Action item:
Transcribe the listing below exactly, without pictures.

####

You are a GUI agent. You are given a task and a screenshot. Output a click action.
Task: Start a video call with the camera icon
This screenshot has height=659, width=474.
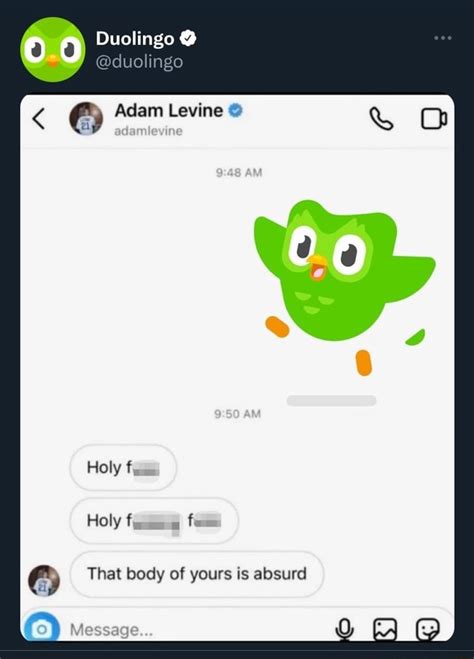[x=434, y=119]
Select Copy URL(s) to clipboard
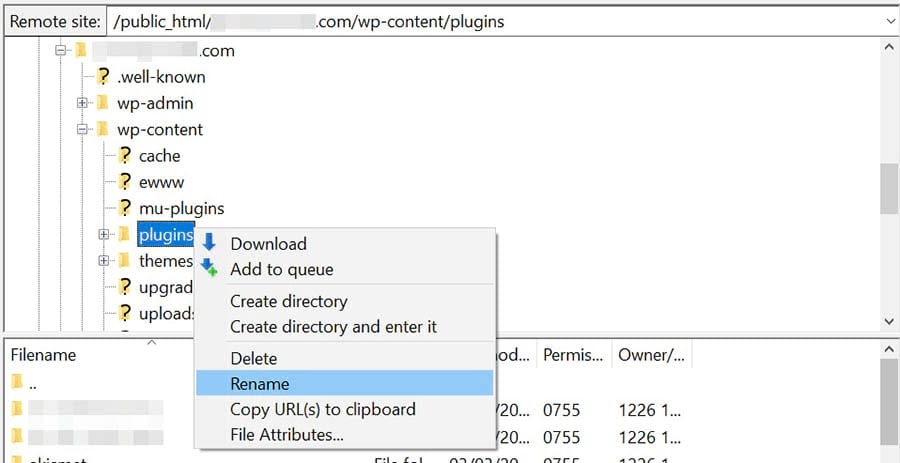Image resolution: width=900 pixels, height=463 pixels. pyautogui.click(x=322, y=409)
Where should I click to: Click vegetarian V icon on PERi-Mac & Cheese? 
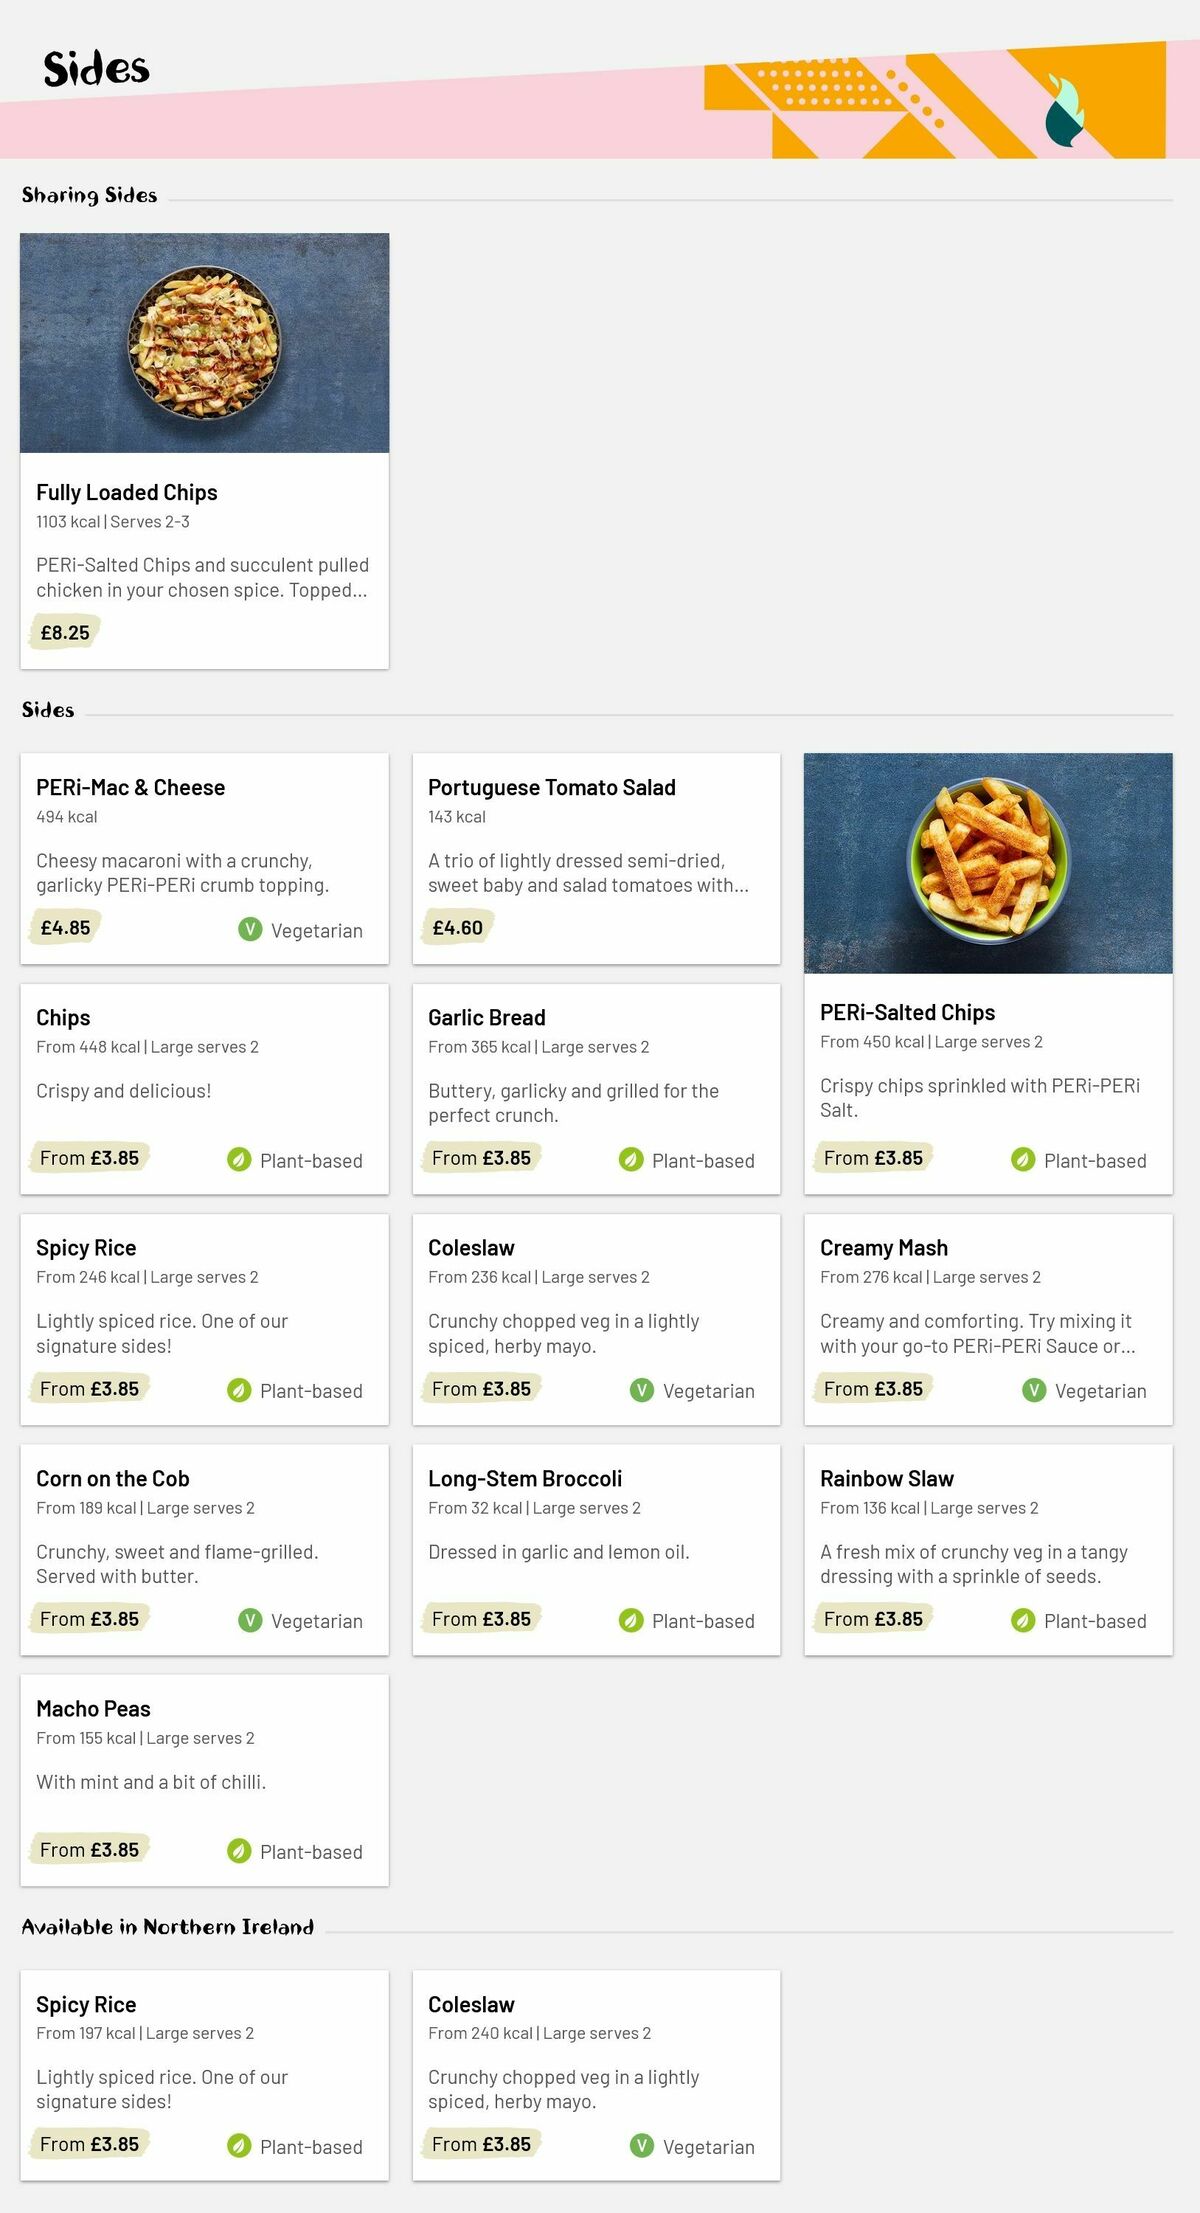pyautogui.click(x=250, y=929)
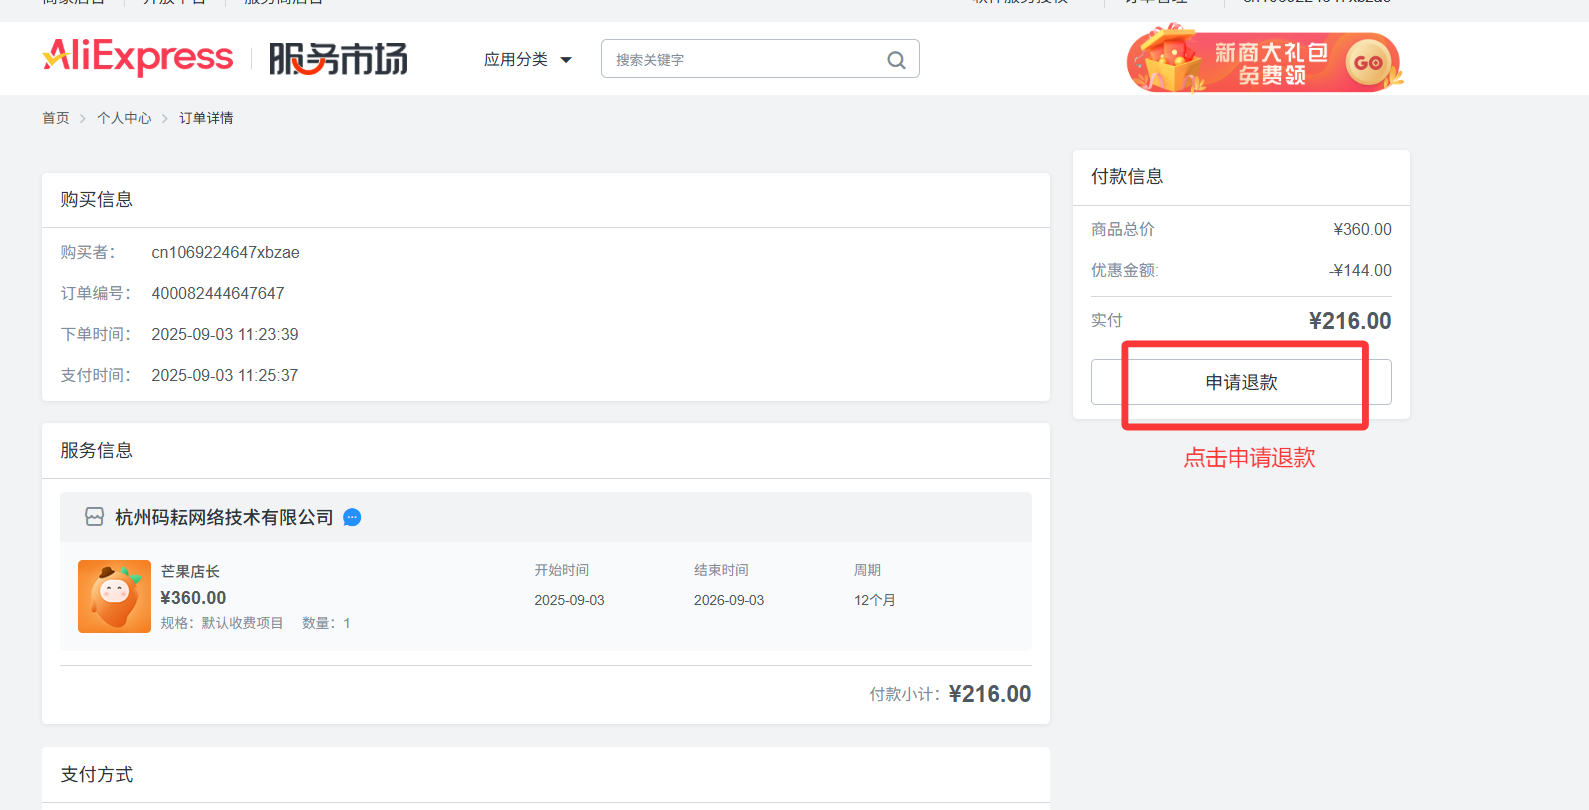Go to 首页 in the breadcrumb

56,118
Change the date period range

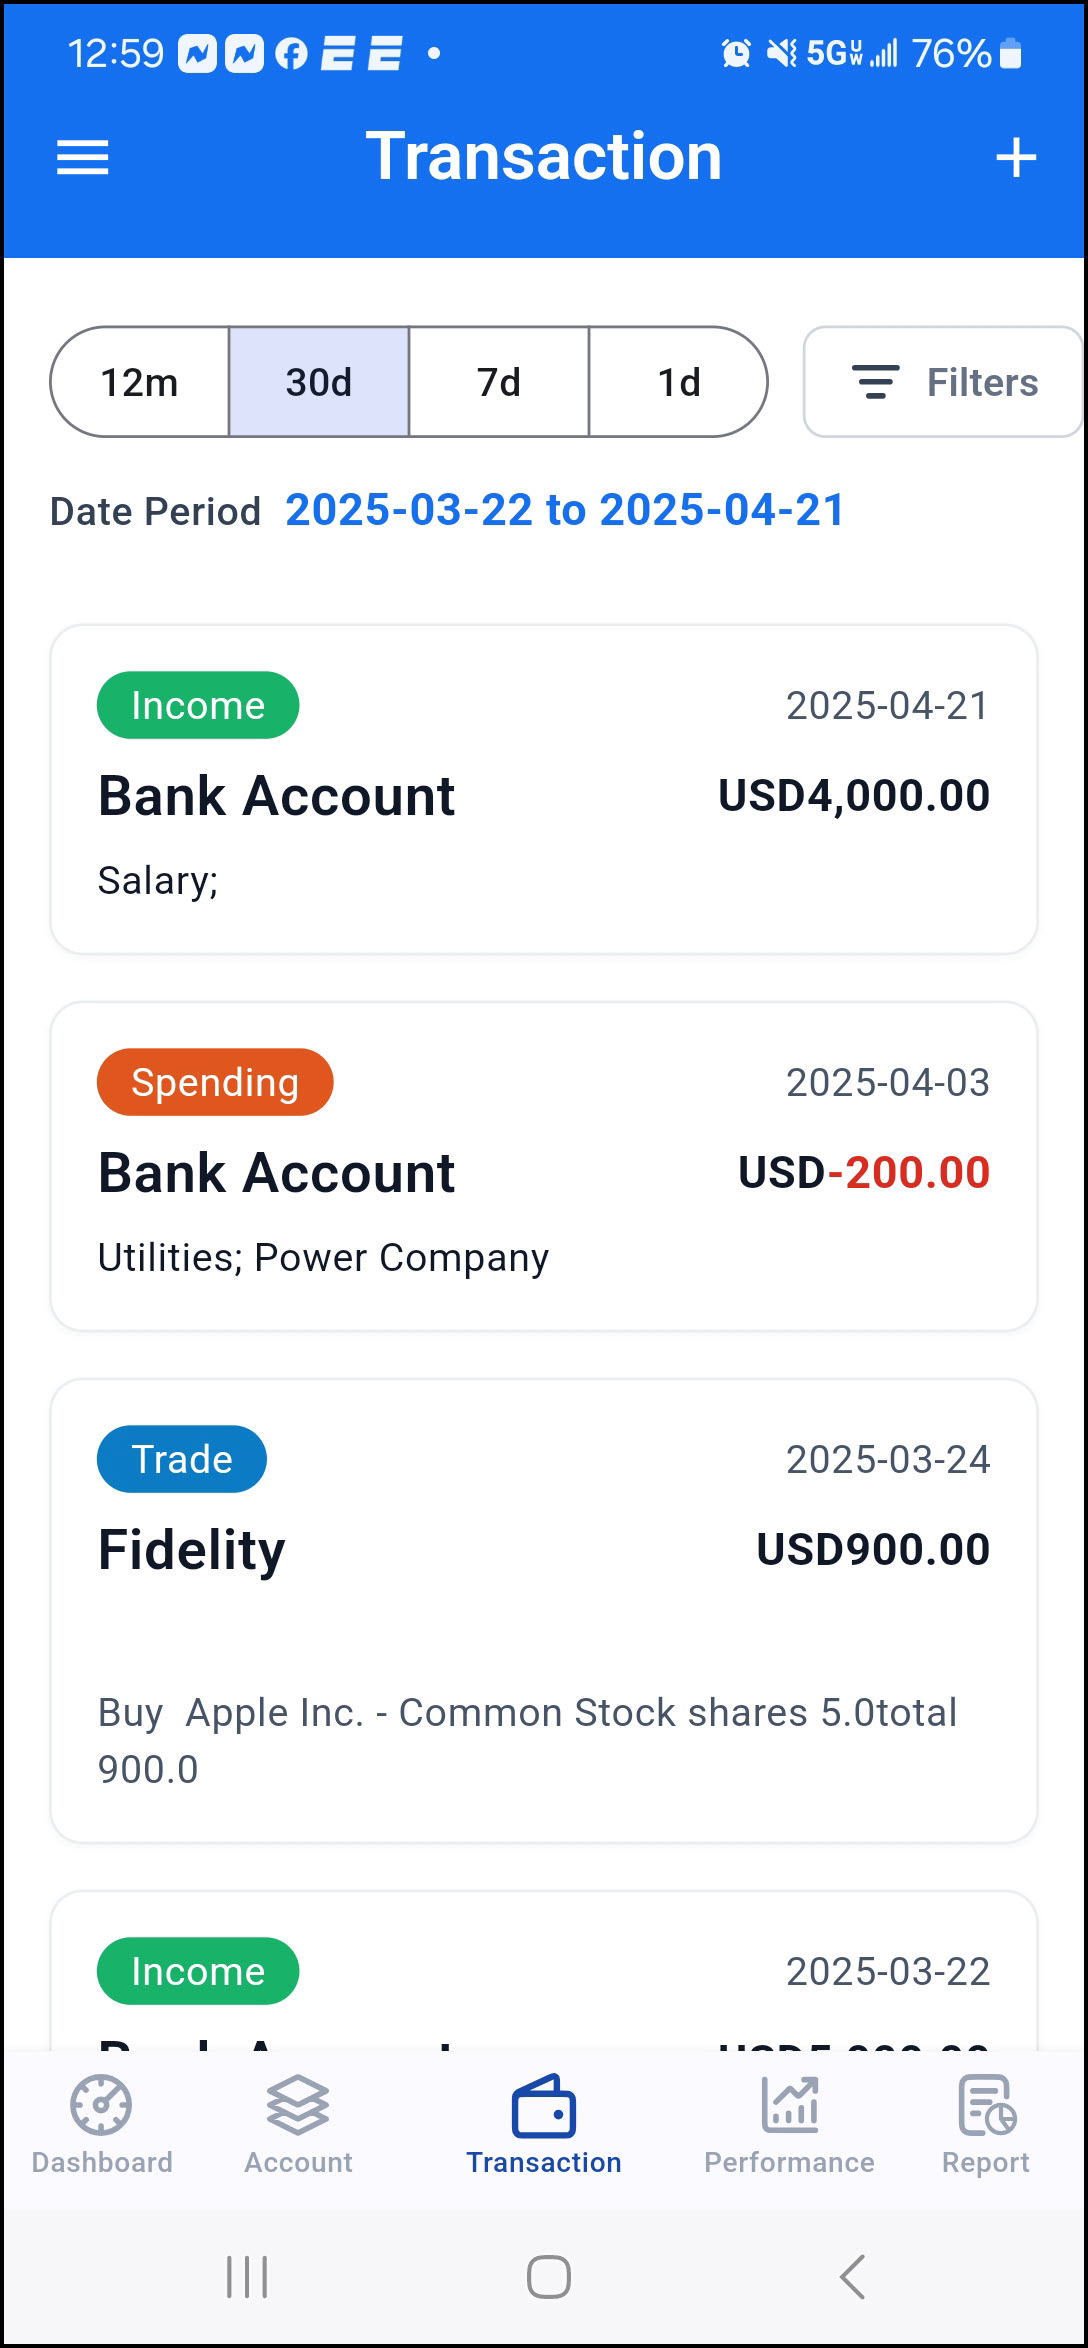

####

Problem solution:
You are a GUI agent. You are given a task and a screenshot. Output a click action.
Task: Start a video call with the camera icon
This screenshot has height=659, width=474.
[x=434, y=119]
Select Copy URL(s) to clipboard
Image resolution: width=900 pixels, height=463 pixels. pyautogui.click(x=322, y=409)
Where should I click to: Click vegetarian V icon on PERi-Mac & Cheese? 
pyautogui.click(x=250, y=929)
Go to 首页 in the breadcrumb

56,118
Change the date period range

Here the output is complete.